Alabama: White Nose Disease Strikes Bat Cave Endangering One Million

B. McPherson
 Bat with white nose syndrome and electron micrograph of fungus on bat hair

White nose disease has been detected in the Fern Cave National Refuge in Alabama. It is home to about one million endangered gray bats and is their principal wintering cave. The disease has wiped out whole populations of bats since its introduction to N. America in 2006.

It has not been confirmed how the disease spread from Europe to this continent, but suspicions lie with bat researchers or cavers who inadvertently brought spores of the fungus back with them in their clothes or equipment. The fungus Geomyces destructans, attacks the muzzle and wings showing up as white fuzz on the nose of the bats. They break their winter hibernation and fly out of their caves searching for insects which, of course, are not around in the winter. The bats die of starvation.

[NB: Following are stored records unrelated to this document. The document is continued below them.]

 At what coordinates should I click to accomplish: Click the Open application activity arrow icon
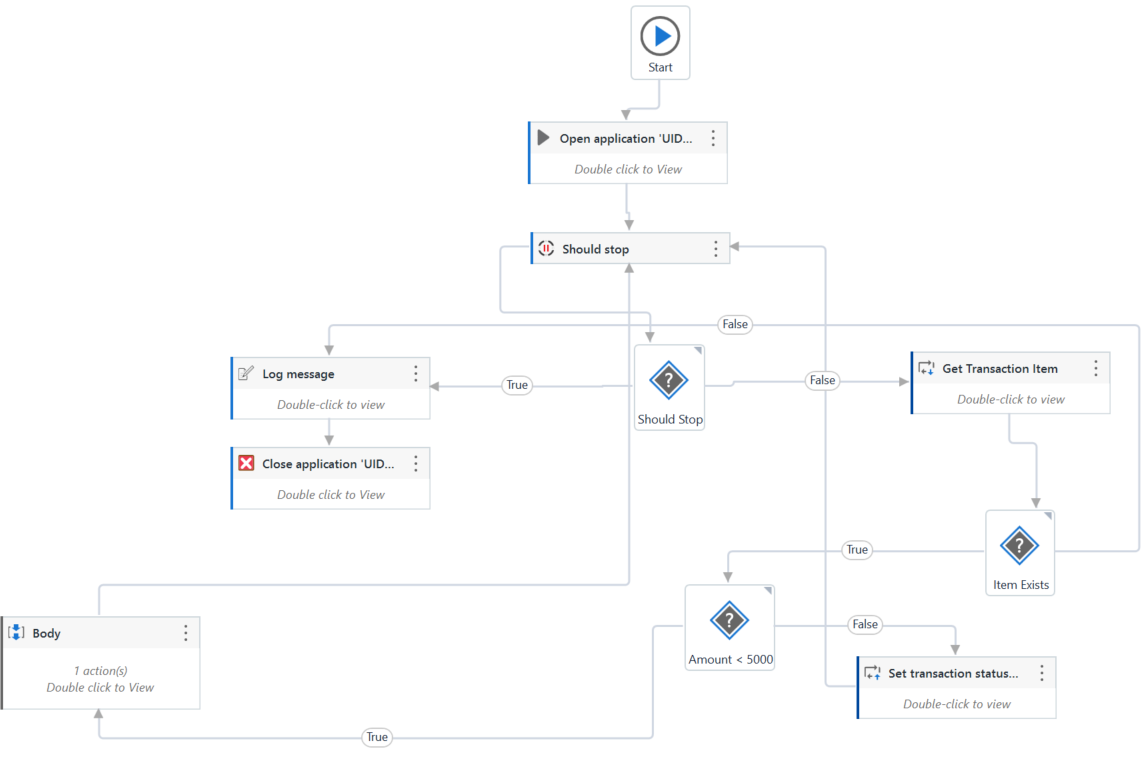[x=543, y=138]
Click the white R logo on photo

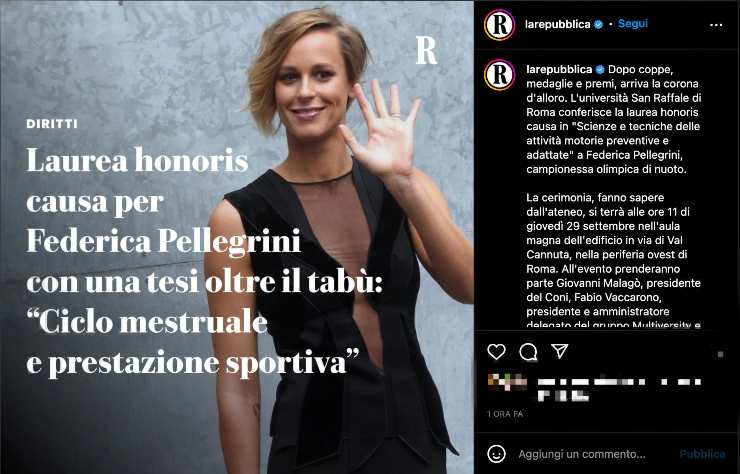[x=426, y=50]
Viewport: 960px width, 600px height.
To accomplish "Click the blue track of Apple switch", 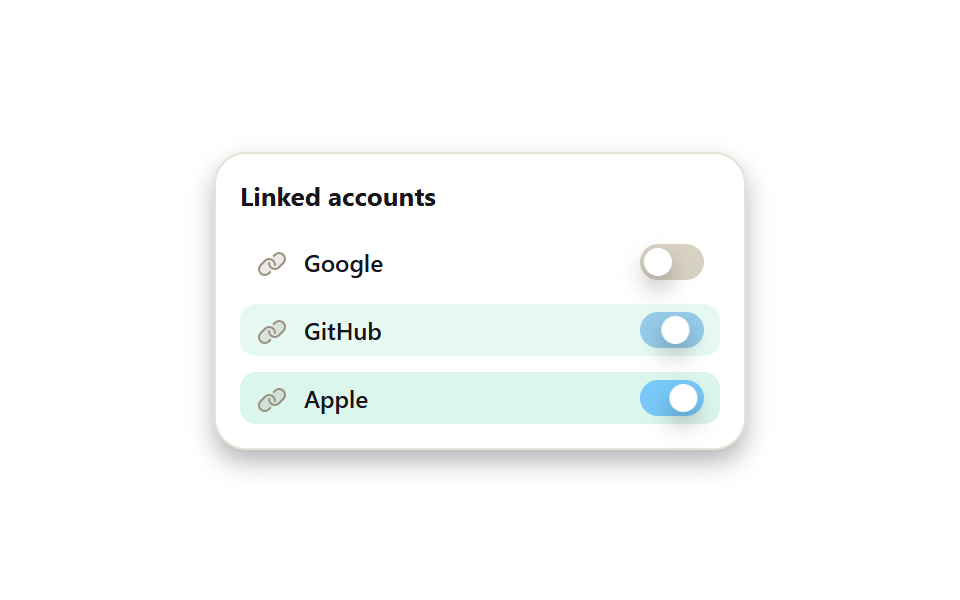I will tap(654, 399).
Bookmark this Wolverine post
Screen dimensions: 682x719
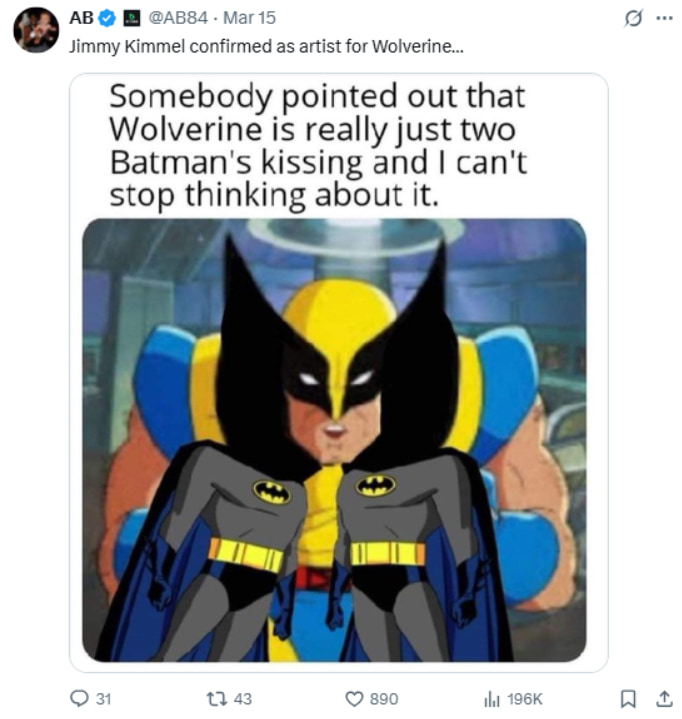[x=628, y=698]
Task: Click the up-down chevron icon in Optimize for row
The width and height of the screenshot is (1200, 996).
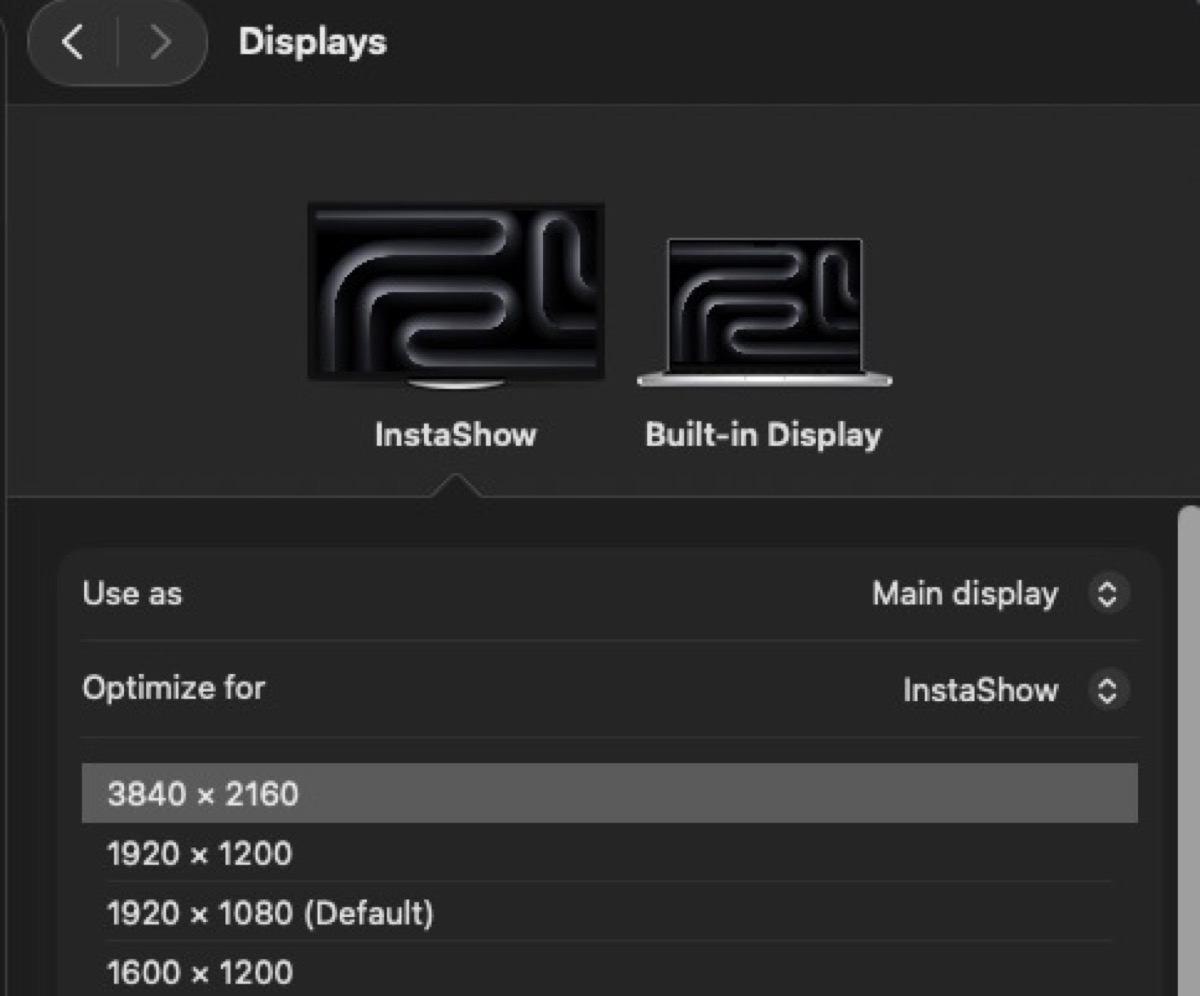Action: click(x=1107, y=690)
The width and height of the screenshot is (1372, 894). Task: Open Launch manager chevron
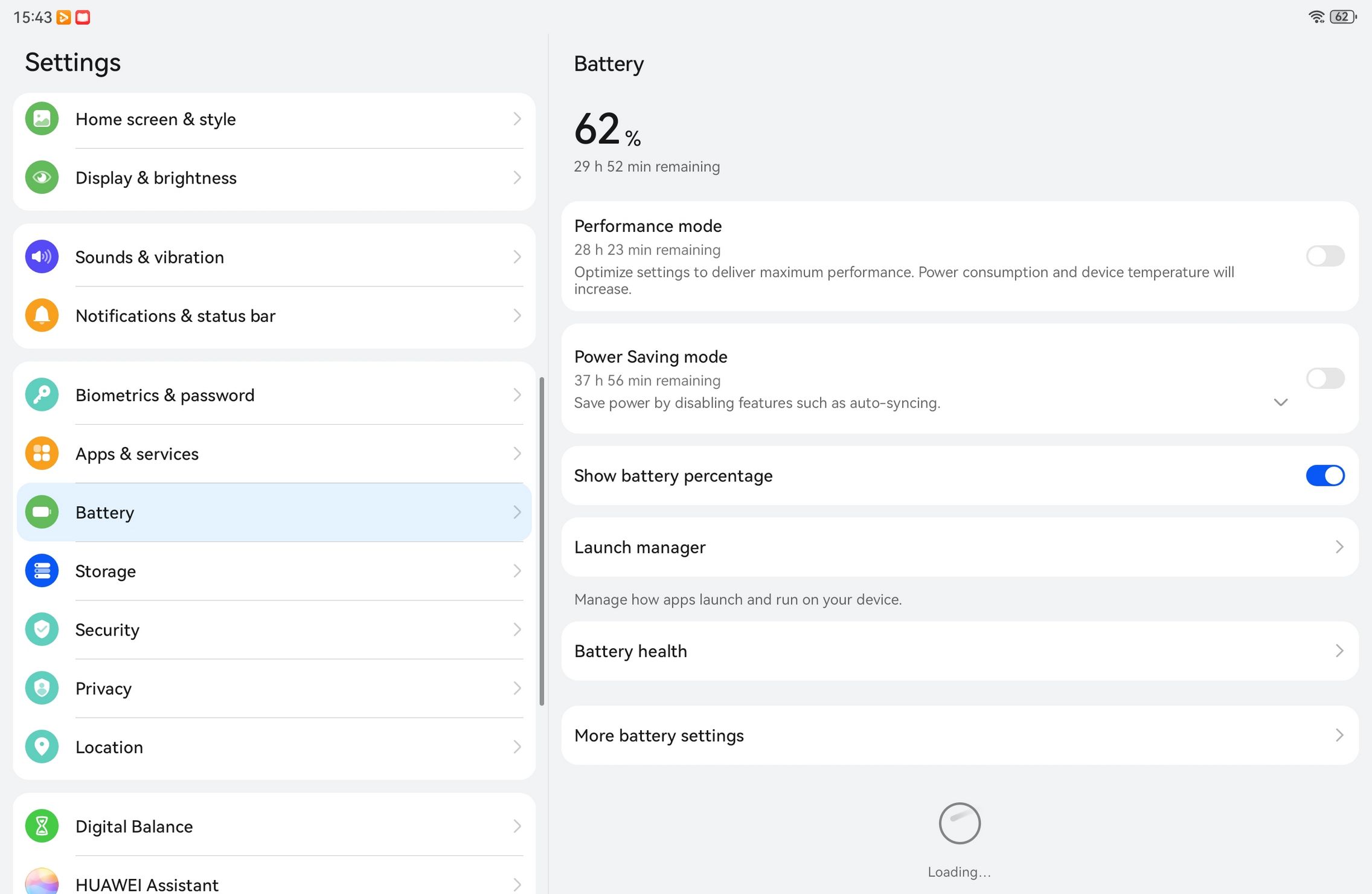(x=1339, y=547)
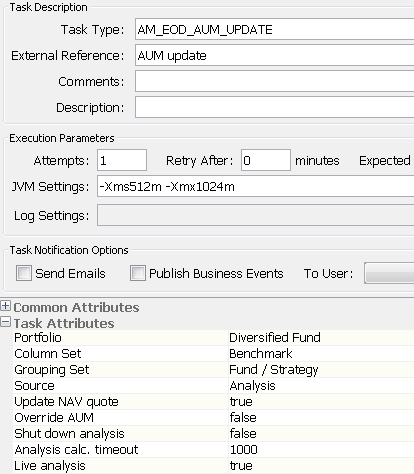
Task: Open the To User dropdown
Action: (389, 273)
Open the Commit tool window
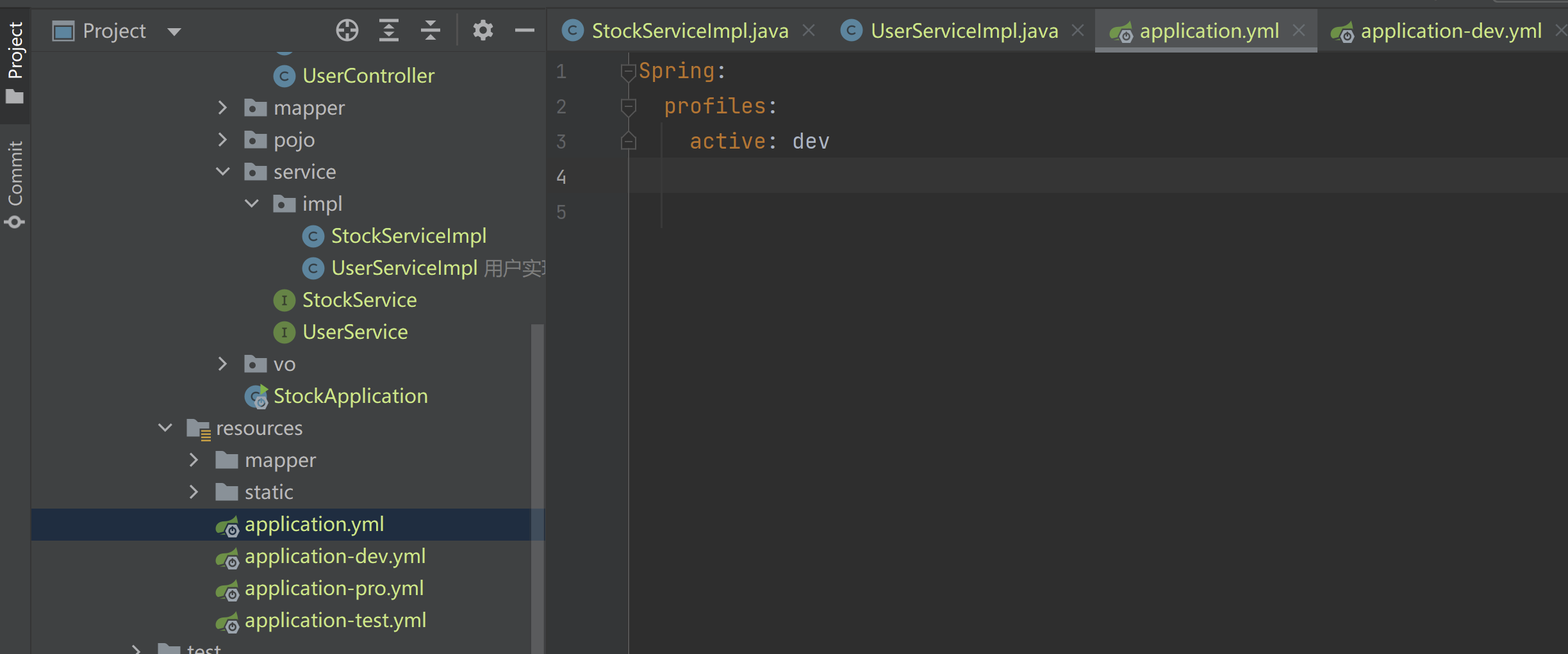This screenshot has width=1568, height=654. (15, 183)
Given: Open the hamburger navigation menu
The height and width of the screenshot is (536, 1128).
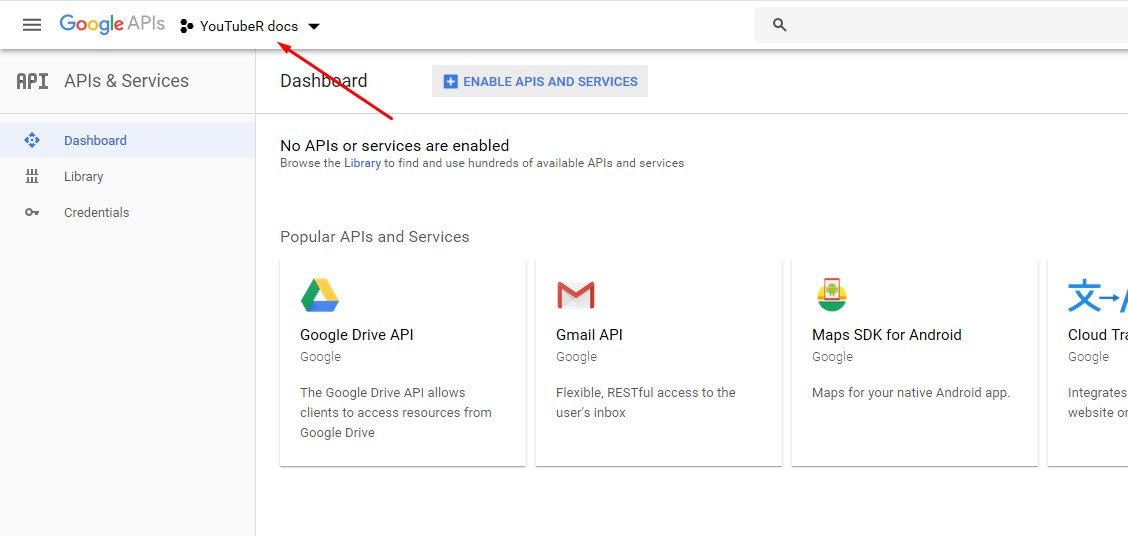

"White-nose syndrome has arrived in the very core of gray bat habitat and it's like a bomb waiting to go off. Despite this bad news, federal agencies in the West are backtracking on precautionary cave measures," Mollie Matteson, conservation advocate with the Center for Biological Diversity," Counsel andHeal

This horrendous disease likened to smallpox in its devastating effects has now been confirmed in 22 US states and five Canadian provinces. In Canada, Environment Canada has set aside $300 000 to hire a person to coordinate information and distribute research findings on the disease and its spread.

Many city dwellers have never seen a bat and think of them as flying vermin. They do carry diseases and people are advised to not handle them. Bats are protected animals in Canada. They are a very valuable link in our agriculture and pest control … and they do it for free, out of sight and soundlessly. Bats provide for billions of dollars’ worth of insect control and pollination during the growing seasons. They are as important as honey bees in our environment and they come without stingers.